5. Il résulte de l'instruction que M. A a sollicité un titre de séjour en août 2023 consécutivement à l'obtention de son statut de réfugié en juin 2023 et qu'il a transmis en juillet 2024 son certificat de naissance à la préfecture des Alpes-Maritimes. S'il est constant que ce dernier n'a pas été mis en possession d'un document provisoire de séjour, il résulte de l'instruction que ce dernier a formé deux nouvelles demandes de titre de séjour en date des 2 et 5 septembre 2024 et qu'il a ainsi été mis en possession de deux attestations de prolongation d'instruction d'une demande de titre de séjour respectivement valables du 2 septembre 2024 au 1er mars 2025 et du 2 mars 2025 au 1er septembre 2025. Dans ces conditions, M. A ne justifie pas de l'existence d'une situation d'urgence particulière au sens des dispositions de l'article L. 521-3 du code de justice administrative.

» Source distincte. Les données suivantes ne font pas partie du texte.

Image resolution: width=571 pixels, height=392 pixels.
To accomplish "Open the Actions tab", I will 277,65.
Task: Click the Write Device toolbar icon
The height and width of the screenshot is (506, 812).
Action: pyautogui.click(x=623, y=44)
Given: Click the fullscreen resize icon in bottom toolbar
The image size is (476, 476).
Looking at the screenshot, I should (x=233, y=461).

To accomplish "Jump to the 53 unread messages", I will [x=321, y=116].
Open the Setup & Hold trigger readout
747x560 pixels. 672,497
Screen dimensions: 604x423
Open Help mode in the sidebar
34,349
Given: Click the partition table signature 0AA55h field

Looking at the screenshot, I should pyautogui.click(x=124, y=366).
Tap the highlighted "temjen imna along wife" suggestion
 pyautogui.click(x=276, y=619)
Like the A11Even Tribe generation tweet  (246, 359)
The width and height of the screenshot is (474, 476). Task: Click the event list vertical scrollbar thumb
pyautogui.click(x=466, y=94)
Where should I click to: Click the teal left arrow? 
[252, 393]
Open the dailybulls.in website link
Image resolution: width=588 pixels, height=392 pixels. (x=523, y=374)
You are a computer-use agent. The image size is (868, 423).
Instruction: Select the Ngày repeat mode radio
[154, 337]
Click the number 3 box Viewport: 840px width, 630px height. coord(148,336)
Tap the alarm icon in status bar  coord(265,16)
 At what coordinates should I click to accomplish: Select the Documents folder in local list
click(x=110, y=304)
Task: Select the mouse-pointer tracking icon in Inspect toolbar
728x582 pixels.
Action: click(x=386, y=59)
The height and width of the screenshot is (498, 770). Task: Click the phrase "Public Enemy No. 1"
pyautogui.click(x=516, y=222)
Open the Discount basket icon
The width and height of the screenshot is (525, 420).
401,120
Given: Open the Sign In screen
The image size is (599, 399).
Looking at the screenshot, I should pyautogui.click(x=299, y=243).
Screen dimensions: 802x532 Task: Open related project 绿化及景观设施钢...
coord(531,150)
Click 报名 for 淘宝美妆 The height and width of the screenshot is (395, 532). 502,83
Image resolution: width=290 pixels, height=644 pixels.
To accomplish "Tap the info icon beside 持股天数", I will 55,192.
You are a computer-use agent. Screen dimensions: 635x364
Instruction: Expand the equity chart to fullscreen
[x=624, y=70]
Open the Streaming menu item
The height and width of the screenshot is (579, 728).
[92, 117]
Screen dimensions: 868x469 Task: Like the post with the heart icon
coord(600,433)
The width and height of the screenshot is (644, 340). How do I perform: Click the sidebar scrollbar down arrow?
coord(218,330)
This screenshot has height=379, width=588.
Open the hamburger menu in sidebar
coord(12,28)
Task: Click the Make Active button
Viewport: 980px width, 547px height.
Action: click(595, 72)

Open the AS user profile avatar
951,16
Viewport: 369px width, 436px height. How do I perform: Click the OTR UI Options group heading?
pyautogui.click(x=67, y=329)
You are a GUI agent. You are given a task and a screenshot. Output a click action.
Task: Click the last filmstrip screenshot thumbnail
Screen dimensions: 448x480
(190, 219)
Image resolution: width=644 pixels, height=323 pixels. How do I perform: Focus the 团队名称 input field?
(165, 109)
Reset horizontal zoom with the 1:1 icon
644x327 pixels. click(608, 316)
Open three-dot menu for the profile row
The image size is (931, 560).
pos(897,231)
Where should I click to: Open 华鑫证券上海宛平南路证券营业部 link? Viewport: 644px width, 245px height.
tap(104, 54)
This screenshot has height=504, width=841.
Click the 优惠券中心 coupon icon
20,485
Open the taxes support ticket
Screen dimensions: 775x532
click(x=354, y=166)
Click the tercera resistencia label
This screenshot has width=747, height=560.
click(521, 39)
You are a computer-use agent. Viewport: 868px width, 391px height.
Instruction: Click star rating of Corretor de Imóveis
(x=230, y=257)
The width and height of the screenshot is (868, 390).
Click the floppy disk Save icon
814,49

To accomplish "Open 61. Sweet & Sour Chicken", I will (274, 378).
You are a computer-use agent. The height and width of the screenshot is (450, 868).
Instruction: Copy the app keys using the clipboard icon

6. Il résulte de ce qui précède, sans qu'il soit besoin d'examiner les autres conditions exigées par l'article L. 521-3 du code de justice administrative, que la requête doit être rejetée en toutes ses conclusions, y compris celles relatives aux frais liés au litige.

ORDONNE :

Article 1er : La requête de M. A est rejetée.

Article 2 : La présente ordonnance sera notifiée à M. B A et au ministre de l'intérieur.

Copie en sera adressée au préfet des Alpes-Maritimes.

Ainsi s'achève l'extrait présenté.